しかし、判断能力がない人がいると遺産分割ができないので自由な分け方ができなくなる。

それ以外にも、

本来なら税理士が相続税がかからない有利な遺産分割協議内容を決めて税務署へ申告するが、それができないために選択肢が狭まってしまう。

また、不動産所有者が相続人共有となってしまう。 不動産はなるべく権利関係を複雑にしない方がよいとされている。

このように見てくると、自分たちがいかに契約行為に基づいた社会生活を送っているのかがわかる。

同時に、自分で判断できないことはこの高度な現代において限りなく制限のある生活を強いられかねない。

成年後見制度の問題点

後見人の申し立てを行う場合、申し立てを行なった家族の希望通り後見人が選ばれるとは限らない。 家庭裁判所が不適任と判断した場合は、専門職後見人が選ばれることになる。

幸いにして子どもが選任されたとしても、多くの場合は成年後見監督人(弁護士や司法書士など)が付くこととなる。

不正に本人の財産が使い込まれることを防ぐため、最近では専門後見人が選ばれることが一般的になっってきているという。

「子どもが選任されないならこの制度は使わない」とか「成年後見監督人は不要です」などの主張は認められない。

誰が選ばれるかは申立後1〜2gヶ月後に届く「審判書」に書かれている。 「審判書」を見るまでは、誰が後見人になるかわからないのだ。

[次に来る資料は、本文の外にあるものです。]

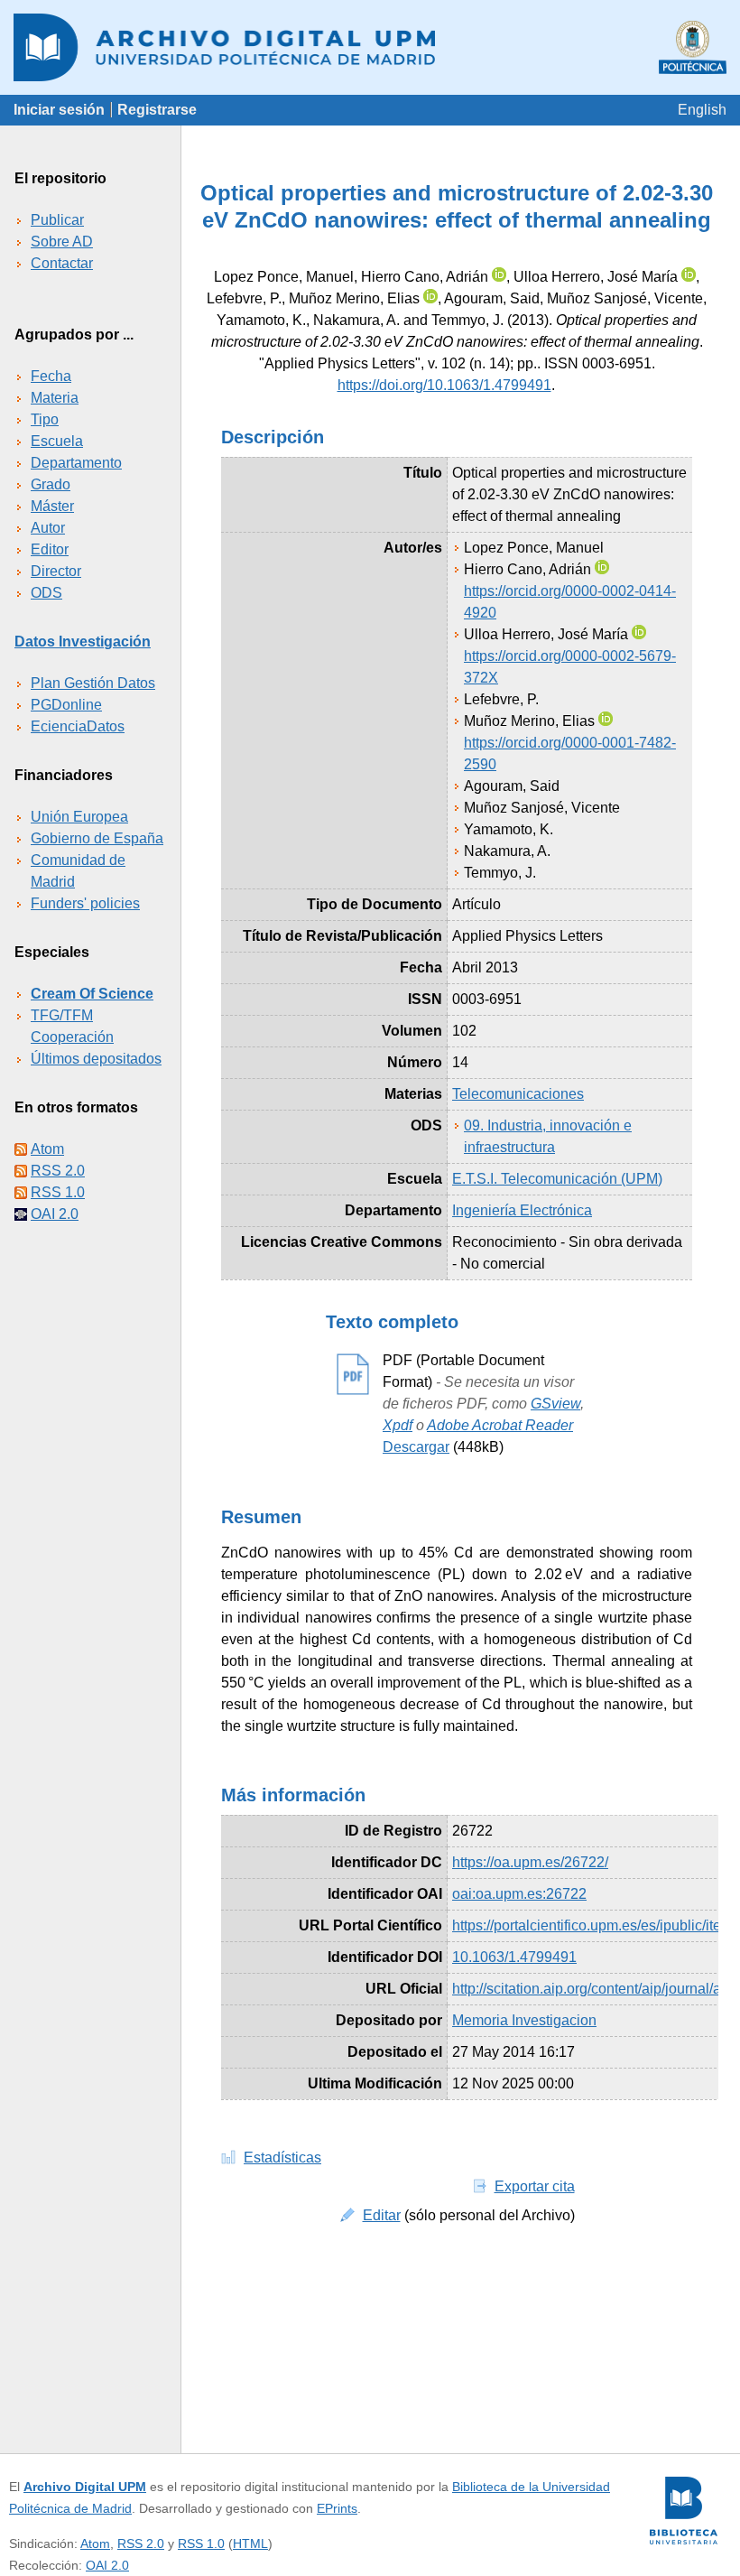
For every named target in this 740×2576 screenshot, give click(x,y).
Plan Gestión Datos (93, 683)
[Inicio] (370, 47)
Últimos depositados (96, 1058)
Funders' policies (85, 903)
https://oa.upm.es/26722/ (530, 1862)
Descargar (416, 1447)
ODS (46, 592)
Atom (47, 1149)
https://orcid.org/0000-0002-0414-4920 (570, 601)
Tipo (45, 419)
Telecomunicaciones (518, 1094)
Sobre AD (62, 241)
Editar (382, 2215)
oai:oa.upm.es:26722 (519, 1894)
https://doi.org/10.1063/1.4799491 (444, 385)
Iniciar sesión (59, 109)
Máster (52, 506)
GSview (555, 1403)
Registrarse (157, 109)
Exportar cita (535, 2186)
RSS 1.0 (58, 1192)
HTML (250, 2543)
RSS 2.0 (58, 1170)
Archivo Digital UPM (84, 2486)
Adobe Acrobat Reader (500, 1425)
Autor (48, 527)
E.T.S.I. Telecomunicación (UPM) (557, 1178)
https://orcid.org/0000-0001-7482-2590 (570, 753)
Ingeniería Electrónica (522, 1210)
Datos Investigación (82, 641)
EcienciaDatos (78, 726)
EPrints (337, 2508)
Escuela (57, 441)
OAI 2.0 (55, 1214)
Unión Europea (79, 816)
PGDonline (66, 704)
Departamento (76, 462)
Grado (50, 484)
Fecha (51, 376)
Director (56, 571)
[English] (702, 109)
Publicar (57, 220)
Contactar (62, 263)
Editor (50, 549)
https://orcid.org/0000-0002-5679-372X (570, 666)
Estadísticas (282, 2157)
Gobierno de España (97, 838)
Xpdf (397, 1425)
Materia (55, 397)
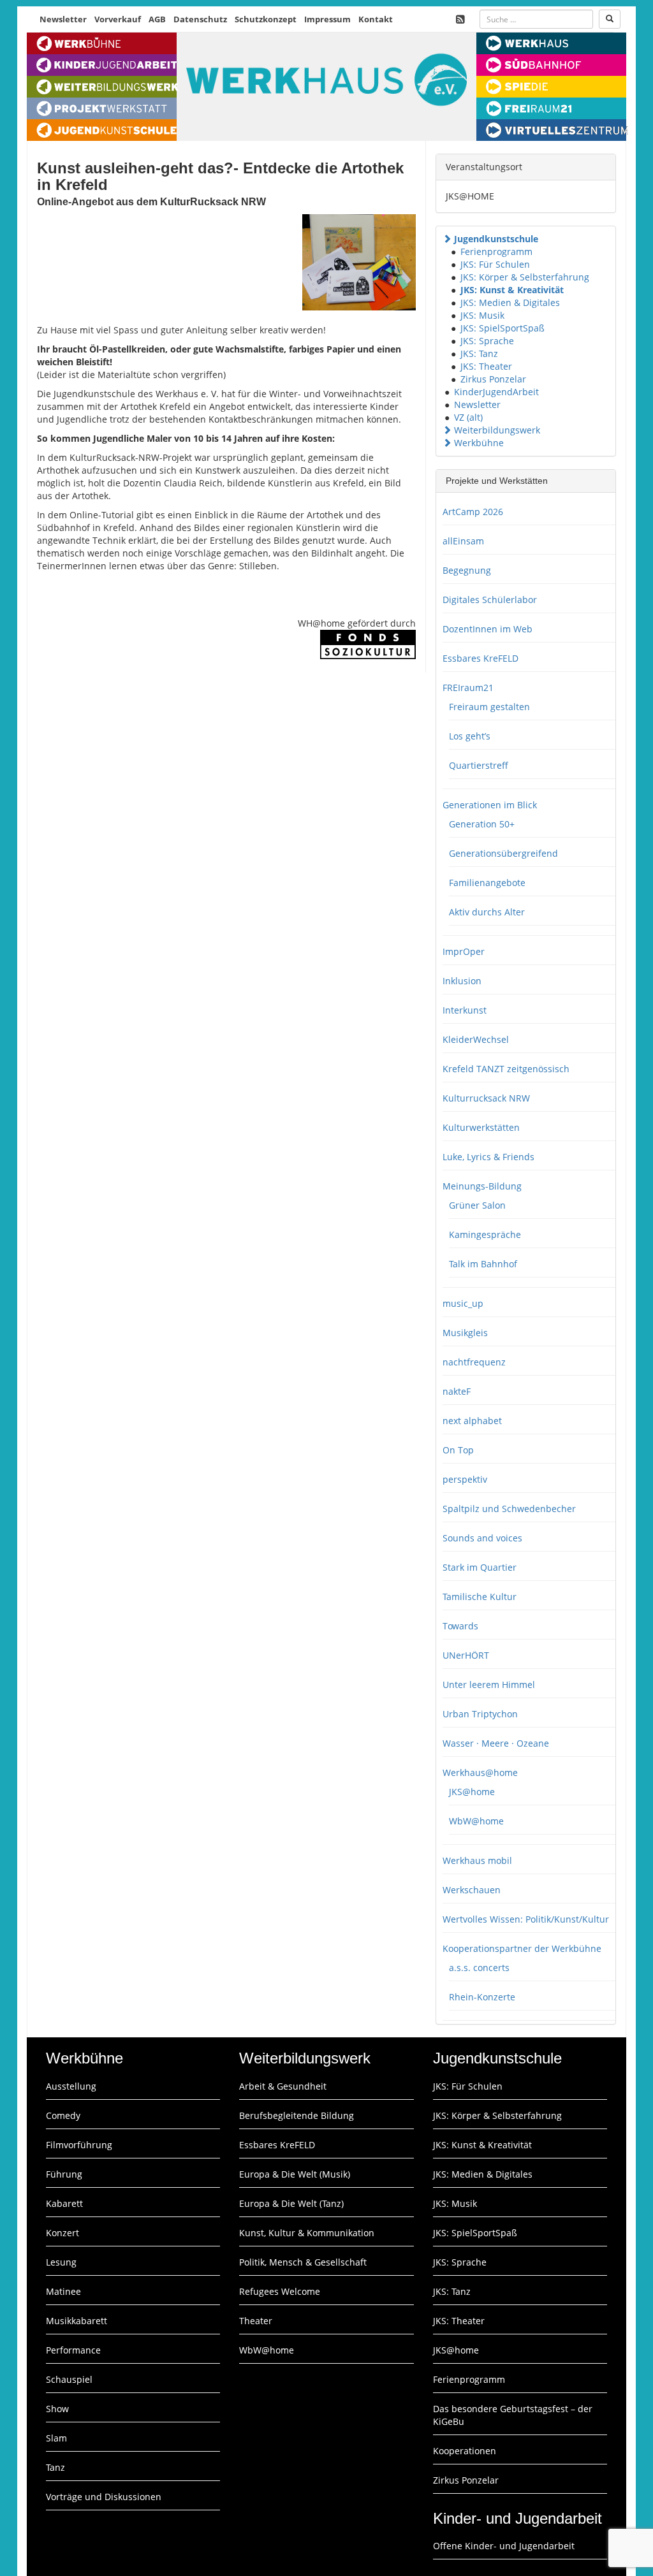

専門職後見人や成年後見監督人が付くと何が問題なのか。

もっともネックとなるのが報酬が発生するという点。 月に2、3万、年額24万程度の支払いが生じてしまう。

また、専門職後見人が選ばれてしまうと、家族であっても後見を受けている本人の財産のチェックができなくなってしまう。

必要な費用だけを与えられることとなり、それ以外の費用は都度、支払いを認めてもらわなければならなくなる。

専門職後見人や監督人との相性が悪い場合も、利用者側からは変えることができない。

柔軟性がなく、不便な点も多くある。

制度を利用する前に、本当に成年後見制度を使う必要があるか、ほかに代替手段はないかと、よく検討してみる必要があるだろう。

一番身近な相談窓口として、社会福祉協議会地域包括支援センター、市役所などが挙げられるがそこでは制度を利用する前提で最初から話が進んでしまいかねない。

相談する場所を間違えないようにしたい。

本人とその家族が、幸せに普通に社会で生活をおくること。 本人の財産が、正当に守られること。

安心して年取るのって決して楽じゃあないわ。